Chris still lives in the south east of England where barbel are not exactly prolific, so we set out to try and give him the experience of their awesome power to weight ratio. I’m sure he didn’t totally believe me when I described the rod wrenching bites and warned him not to take his eyes of his rod if he wanted to keep it out of the water.

Unfortunately the recent heavy rainfall made the conditions far from ideal for a novice. We drove first to the Severn, but decided that at 10 plus feet above normal it wasn’t an ideal starting point. So we carried on to the Teme. This proved to be much more fishable, just three to four feet of extra water!

We found a couple of adjacent fishable swims with good creases. We fished two rods each, one on a feeder and one with a big lump of meat.

After an hour or so, Chris came up behind me.

“Got anything yet?” he asked.

“No not a touch” replied I. “You?”

“I’ve just got this on the feeder. Is it a grayling? I haven’t seen one in the flesh,” said he holding out a pristine silver grayling of around a pound. His first ever.
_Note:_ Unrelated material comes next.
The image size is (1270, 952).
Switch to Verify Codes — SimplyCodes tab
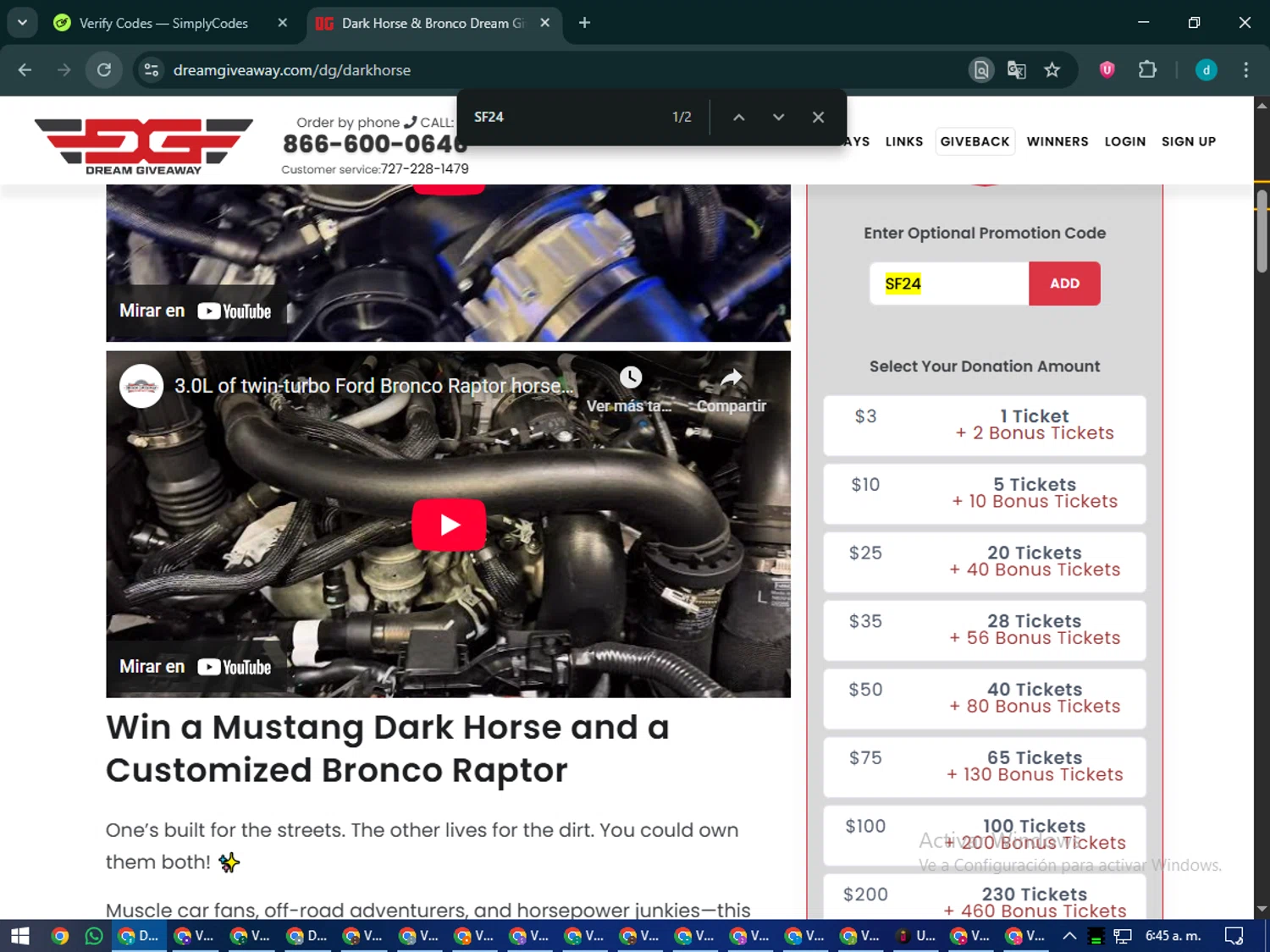click(163, 24)
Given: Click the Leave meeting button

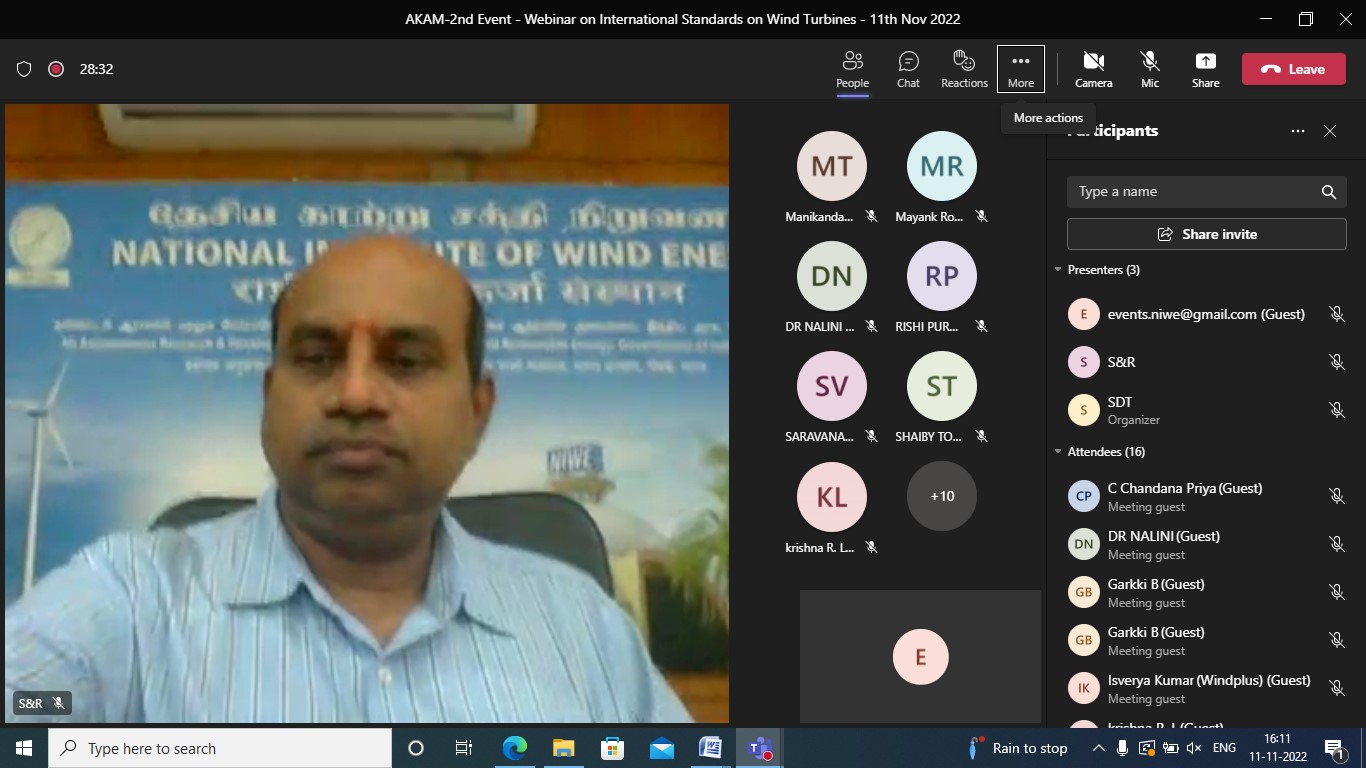Looking at the screenshot, I should [x=1293, y=69].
“Jammy bugger” I replied. “I have fished this river for four years and not caught one of them.”

An hour or so later, he appears behind me again.

“No bites yet bruv?” he enquires.

“No, it’s really quiet.” I reply without turning round. “I’m surprised really with this falling flood. They should be having it. You having any knocks?”

“Actually, I’ve just landed this,” he says. “I got bored with grayling and decided to catch a barbel. You were right, they fight like stink.”

I turned round and there in his net is a very decent barbel. Jammy bugger was not the expletive this time! Two fish and two new species to my zilch on my home patch. Not a scenario I am going to live down for a while I think.

Pulling the scales round to 7lb 14oz it was not a bad first barbel at all. Always was lucky, that brother of mine – jammy bugger.